Work order: The line containing "Moschino Underwear (363, 2134)" marks the end; return exactly every line from the start of the records up to and including it, but no pictures.

Data for this task:
----
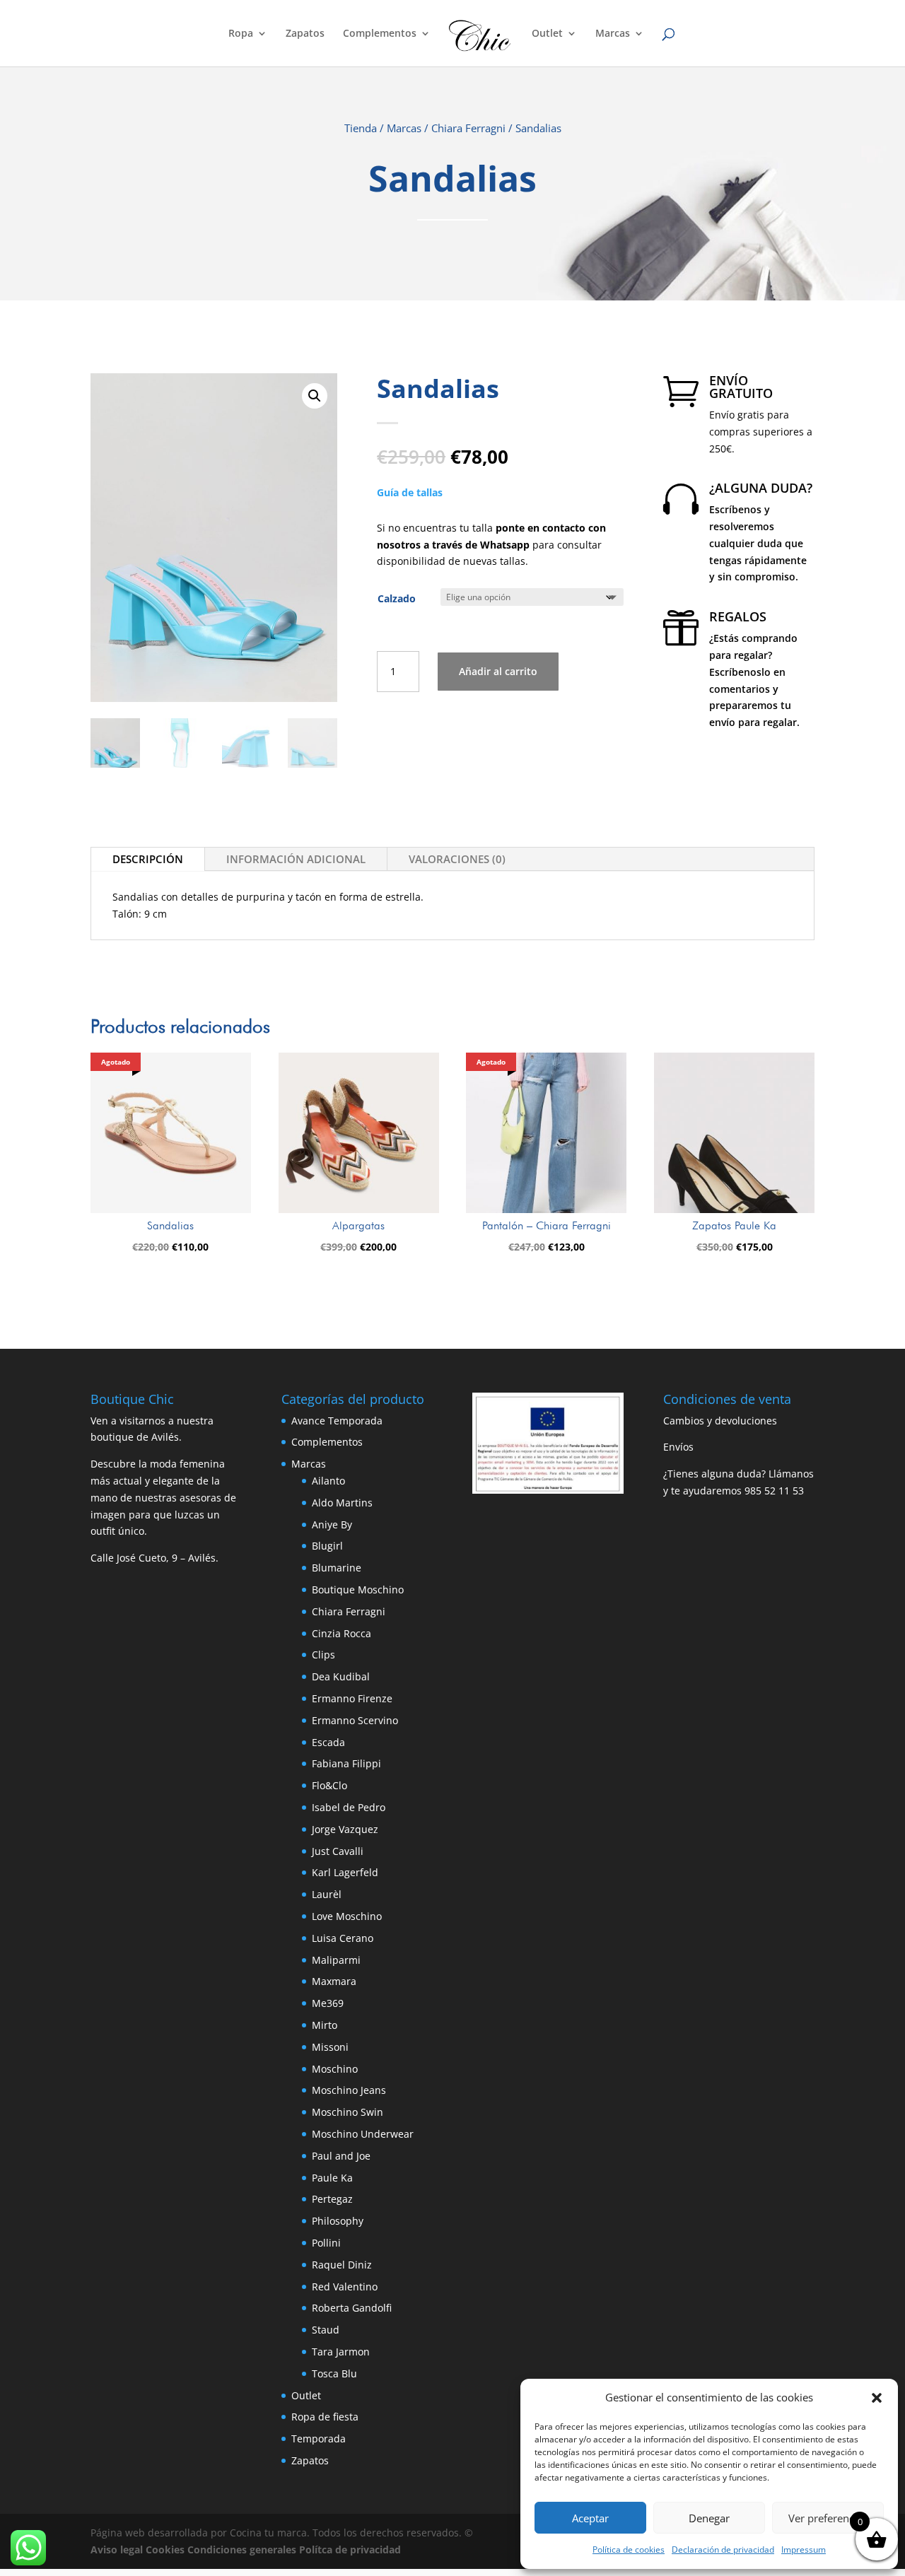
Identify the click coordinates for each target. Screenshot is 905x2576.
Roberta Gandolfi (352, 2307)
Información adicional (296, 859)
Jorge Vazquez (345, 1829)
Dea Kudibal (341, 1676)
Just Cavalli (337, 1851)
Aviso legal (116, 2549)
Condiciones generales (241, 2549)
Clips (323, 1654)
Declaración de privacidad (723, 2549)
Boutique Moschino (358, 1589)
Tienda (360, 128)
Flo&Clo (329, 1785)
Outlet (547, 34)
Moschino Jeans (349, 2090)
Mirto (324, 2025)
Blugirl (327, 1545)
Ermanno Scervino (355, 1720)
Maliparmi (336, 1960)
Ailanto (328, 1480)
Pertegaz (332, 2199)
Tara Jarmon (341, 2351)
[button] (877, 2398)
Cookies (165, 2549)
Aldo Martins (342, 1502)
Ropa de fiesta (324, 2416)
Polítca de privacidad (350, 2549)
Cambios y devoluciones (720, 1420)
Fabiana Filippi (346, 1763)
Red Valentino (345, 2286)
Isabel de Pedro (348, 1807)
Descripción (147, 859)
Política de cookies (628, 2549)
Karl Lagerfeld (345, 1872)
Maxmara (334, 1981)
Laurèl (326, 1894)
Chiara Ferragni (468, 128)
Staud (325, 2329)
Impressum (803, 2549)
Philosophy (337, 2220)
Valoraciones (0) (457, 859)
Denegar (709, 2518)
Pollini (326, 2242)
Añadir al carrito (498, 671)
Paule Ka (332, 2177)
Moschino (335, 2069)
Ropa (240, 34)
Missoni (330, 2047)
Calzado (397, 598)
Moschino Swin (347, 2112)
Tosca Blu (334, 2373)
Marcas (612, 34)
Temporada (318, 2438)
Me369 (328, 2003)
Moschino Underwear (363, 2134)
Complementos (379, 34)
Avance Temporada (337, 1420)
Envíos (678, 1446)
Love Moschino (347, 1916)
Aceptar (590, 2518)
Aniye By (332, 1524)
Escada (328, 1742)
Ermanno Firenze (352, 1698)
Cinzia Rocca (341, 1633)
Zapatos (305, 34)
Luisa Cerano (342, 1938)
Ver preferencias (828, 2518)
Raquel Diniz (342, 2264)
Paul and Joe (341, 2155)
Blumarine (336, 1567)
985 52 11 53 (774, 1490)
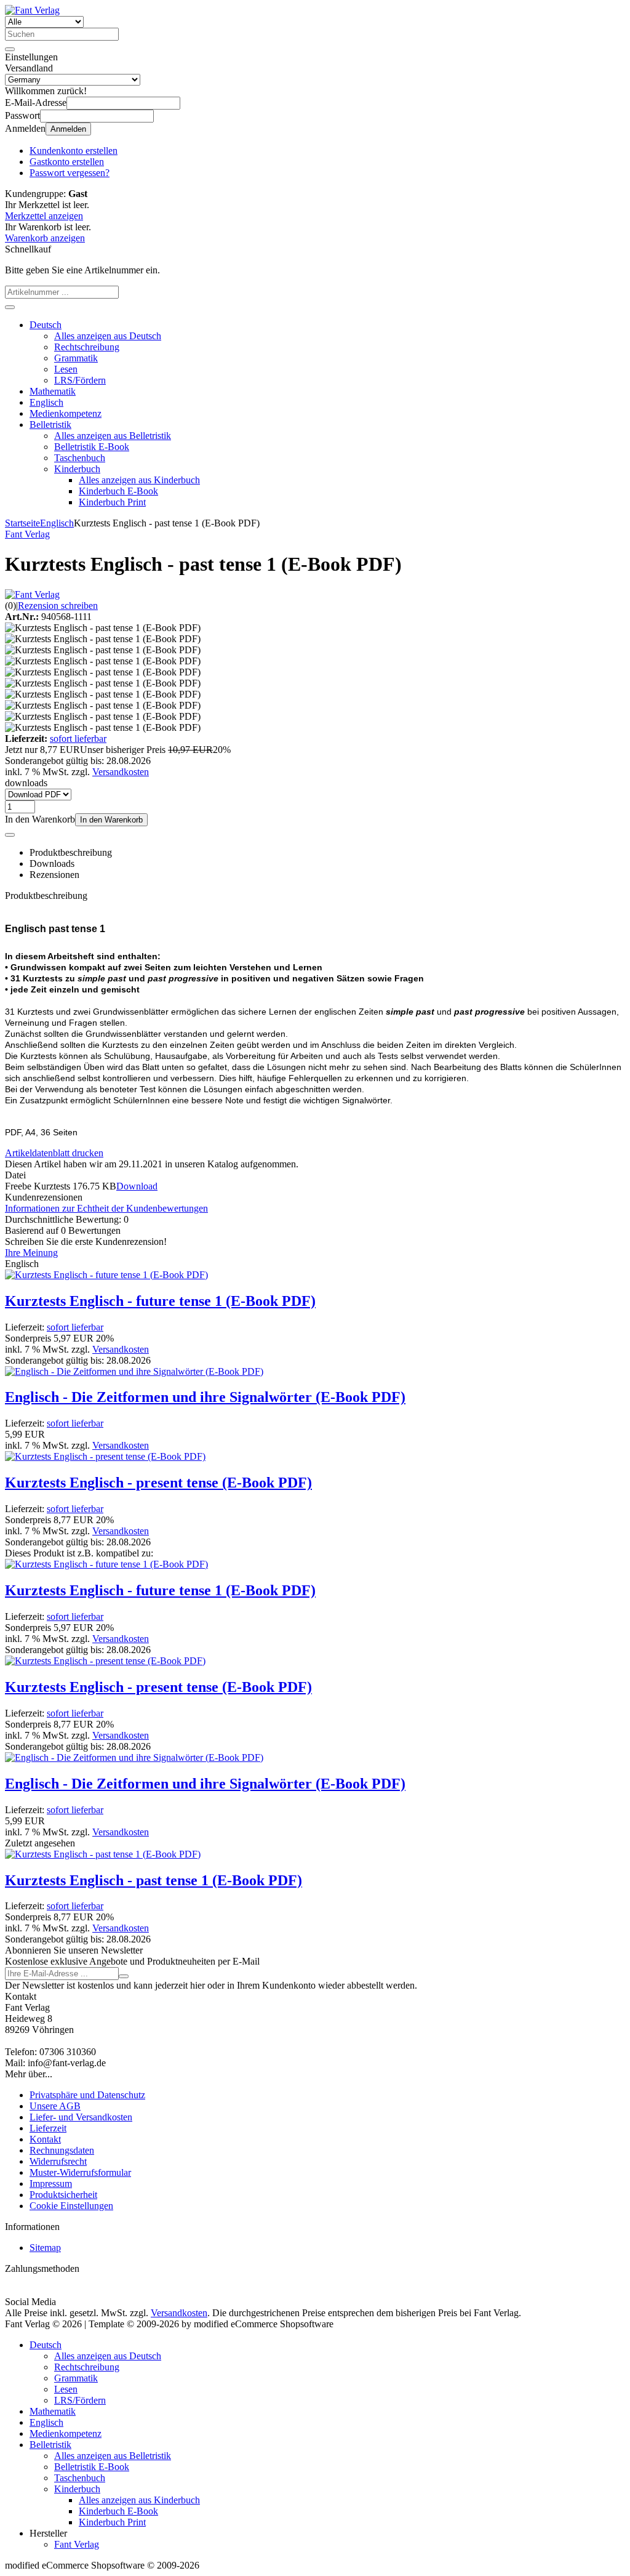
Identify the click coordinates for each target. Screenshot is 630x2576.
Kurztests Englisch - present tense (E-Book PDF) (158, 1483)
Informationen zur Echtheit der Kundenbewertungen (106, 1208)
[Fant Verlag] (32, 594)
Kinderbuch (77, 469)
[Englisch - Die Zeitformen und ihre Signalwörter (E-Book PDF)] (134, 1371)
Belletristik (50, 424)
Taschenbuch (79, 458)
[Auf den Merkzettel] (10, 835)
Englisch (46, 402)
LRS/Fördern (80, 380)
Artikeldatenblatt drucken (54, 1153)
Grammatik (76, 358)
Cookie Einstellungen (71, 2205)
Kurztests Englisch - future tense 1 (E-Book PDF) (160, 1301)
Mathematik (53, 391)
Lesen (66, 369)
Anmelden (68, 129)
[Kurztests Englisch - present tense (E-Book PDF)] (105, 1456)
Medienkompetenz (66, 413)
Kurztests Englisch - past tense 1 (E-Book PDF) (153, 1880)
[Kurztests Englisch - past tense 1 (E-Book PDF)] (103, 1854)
----
Result below:
Identify the click coordinates for each target. Screenshot is 905x2576.
Roberta Gandolfi (352, 2307)
Información adicional (296, 859)
Jorge Vazquez (345, 1829)
Dea Kudibal (341, 1676)
Just Cavalli (337, 1851)
Aviso legal (116, 2549)
Condiciones generales (241, 2549)
Clips (323, 1654)
Declaración de privacidad (723, 2549)
Boutique Moschino (358, 1589)
Tienda (360, 128)
Flo&Clo (329, 1785)
Outlet (547, 34)
Moschino Jeans (349, 2090)
Mirto (324, 2025)
Blugirl (327, 1545)
Ermanno Scervino (355, 1720)
Maliparmi (336, 1960)
Ailanto (328, 1480)
Pertegaz (332, 2199)
Tara Jarmon (341, 2351)
[button] (877, 2398)
Cookies (165, 2549)
Aldo Martins (342, 1502)
Ropa de fiesta (324, 2416)
Polítca de privacidad (350, 2549)
Cambios y devoluciones (720, 1420)
Fabiana Filippi (346, 1763)
Red Valentino (345, 2286)
Isabel de Pedro (348, 1807)
Descripción (147, 859)
Política de cookies (628, 2549)
Karl Lagerfeld (345, 1872)
Maxmara (334, 1981)
Laurèl (326, 1894)
Chiara Ferragni (468, 128)
Staud (325, 2329)
Impressum (803, 2549)
Philosophy (337, 2220)
Valoraciones (0) (457, 859)
Denegar (709, 2518)
Pollini (326, 2242)
Añadir al carrito (498, 671)
Paule Ka (332, 2177)
Moschino (335, 2069)
Ropa (240, 34)
Missoni (330, 2047)
Calzado (397, 598)
Moschino Swin (347, 2112)
Tosca Blu (334, 2373)
Marcas (612, 34)
Temporada (318, 2438)
Me369 (328, 2003)
Moschino Underwear (363, 2134)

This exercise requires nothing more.